The defendant shall be innocent.

Reasons

1. On January 31, 2015, the Defendant, at the Daegu-gu dong-gu Seoul-gu dong-gu dong-gu dong-gu (hereinafter “Seoul-gu dong-gu”).

2. The prosecutor of the judgment submitted a written request for a trial, an investigation report, etc. as evidence of the facts charged in the instant case.

However, the above evidence alone can only be acknowledged that the defendant was found to have not paid a penalty of KRW 50,00 by the second payment deadline even after being discovered on January 31, 2015 due to the act of in-service under Article 3 (1) 39 of the Punishment of Minor Offenses Act, and the defendant was proved to the extent that there is no reasonable doubt as to the facts charged that "the defendant did not pay a penalty of KRW 50,000 within the second payment deadline" at the time and place above.

It is insufficient to see otherwise, and there is no other evidence to prove this (the actual amount of damage is unclear so far).
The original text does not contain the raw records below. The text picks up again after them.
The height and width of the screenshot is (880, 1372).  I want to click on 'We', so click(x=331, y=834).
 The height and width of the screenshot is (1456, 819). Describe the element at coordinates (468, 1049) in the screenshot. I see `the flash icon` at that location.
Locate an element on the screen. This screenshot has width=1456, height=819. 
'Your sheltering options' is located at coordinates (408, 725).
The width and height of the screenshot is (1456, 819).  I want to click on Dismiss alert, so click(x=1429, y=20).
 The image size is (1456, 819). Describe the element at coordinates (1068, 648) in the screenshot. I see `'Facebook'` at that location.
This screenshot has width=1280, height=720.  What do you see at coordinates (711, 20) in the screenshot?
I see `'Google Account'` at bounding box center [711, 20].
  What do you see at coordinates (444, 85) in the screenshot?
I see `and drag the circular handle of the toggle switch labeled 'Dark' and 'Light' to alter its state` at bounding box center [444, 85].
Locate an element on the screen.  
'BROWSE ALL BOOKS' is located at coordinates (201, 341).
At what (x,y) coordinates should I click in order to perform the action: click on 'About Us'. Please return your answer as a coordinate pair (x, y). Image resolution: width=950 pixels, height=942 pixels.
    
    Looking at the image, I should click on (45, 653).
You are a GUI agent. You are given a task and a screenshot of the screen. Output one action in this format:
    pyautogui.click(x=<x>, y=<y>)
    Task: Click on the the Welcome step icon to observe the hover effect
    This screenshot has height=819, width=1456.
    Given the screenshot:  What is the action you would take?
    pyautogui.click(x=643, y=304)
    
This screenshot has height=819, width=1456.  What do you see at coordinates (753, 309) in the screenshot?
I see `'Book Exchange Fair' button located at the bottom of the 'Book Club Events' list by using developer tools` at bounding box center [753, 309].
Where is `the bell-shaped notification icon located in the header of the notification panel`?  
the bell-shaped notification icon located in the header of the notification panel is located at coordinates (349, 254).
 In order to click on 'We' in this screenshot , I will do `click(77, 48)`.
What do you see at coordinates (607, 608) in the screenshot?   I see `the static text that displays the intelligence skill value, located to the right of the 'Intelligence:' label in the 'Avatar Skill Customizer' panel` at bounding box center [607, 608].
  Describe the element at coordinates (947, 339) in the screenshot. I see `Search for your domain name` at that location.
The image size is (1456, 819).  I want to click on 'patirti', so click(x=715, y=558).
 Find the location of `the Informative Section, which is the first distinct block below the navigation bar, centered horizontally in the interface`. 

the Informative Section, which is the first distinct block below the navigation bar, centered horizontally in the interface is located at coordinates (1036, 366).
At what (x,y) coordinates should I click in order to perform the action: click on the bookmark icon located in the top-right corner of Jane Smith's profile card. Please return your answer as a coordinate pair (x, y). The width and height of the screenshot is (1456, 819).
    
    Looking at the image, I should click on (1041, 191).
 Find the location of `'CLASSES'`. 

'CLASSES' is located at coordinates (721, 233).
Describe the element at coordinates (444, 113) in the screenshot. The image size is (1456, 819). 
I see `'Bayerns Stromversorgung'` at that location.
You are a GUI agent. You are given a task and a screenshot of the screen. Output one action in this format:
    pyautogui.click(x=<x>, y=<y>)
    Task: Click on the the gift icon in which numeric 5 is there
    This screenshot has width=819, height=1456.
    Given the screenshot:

Thus, since the facts charged in this case constitutes a case where there is no evidence of a crime, the defendant cannot obtain the consent of the defendant since he did not appear on the sentencing date, the public announcement of the judgment of innocence pursuant to the proviso of Article 58(2) of the Criminal Act is not ordered, since it constitutes a case where the defendant cannot obtain the consent of the defendant.